WORK TO BE COMPLETED:
Only the lines below between the ones containing "Task: Sort SOC bars in descending order" and "Collapse the bottom filmstrip panel arrow", inclusive, are to be reproduced, each exactly as it stands.

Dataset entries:
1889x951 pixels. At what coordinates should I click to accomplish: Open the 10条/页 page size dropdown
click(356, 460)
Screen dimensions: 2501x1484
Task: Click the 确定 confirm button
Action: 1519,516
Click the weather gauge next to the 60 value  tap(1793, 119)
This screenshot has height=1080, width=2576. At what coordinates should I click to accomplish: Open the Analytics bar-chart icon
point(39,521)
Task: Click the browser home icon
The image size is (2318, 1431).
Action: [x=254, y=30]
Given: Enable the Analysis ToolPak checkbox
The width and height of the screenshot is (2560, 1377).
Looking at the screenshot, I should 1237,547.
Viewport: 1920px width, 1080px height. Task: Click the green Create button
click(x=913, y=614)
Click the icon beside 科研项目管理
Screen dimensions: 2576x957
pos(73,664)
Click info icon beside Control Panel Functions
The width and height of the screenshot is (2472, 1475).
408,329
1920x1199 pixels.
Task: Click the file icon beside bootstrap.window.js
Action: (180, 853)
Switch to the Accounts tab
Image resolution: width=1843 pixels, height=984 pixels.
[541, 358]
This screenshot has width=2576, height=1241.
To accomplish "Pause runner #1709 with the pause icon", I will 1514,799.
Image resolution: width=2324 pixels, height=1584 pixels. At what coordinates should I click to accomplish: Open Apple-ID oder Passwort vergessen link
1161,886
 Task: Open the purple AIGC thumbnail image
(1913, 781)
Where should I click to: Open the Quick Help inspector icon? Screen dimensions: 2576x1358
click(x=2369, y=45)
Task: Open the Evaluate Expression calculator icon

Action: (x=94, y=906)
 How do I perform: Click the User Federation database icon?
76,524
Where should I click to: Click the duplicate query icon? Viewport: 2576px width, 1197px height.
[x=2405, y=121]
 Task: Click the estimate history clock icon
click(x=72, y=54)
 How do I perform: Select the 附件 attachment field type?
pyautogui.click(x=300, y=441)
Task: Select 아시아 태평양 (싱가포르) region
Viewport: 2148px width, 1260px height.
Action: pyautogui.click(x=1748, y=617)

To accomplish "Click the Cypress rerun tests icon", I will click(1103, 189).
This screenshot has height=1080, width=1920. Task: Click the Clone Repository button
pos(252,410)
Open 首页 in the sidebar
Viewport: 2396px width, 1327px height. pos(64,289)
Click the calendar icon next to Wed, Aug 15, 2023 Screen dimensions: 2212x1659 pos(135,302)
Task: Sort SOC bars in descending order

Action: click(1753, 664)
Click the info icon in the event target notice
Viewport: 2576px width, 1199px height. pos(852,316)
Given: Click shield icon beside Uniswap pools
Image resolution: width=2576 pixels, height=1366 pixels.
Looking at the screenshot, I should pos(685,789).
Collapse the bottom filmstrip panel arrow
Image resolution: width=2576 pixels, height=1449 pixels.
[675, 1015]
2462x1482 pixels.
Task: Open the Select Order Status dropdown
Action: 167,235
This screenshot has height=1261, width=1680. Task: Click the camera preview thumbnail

EXERCISE RESULT:
Task: Sort SOC bars in descending order

Action: click(1753, 664)
Click the info icon in the event target notice
Viewport: 2576px width, 1199px height. pos(852,316)
Given: Click shield icon beside Uniswap pools
Image resolution: width=2576 pixels, height=1366 pixels.
Looking at the screenshot, I should pos(685,789).
Collapse the bottom filmstrip panel arrow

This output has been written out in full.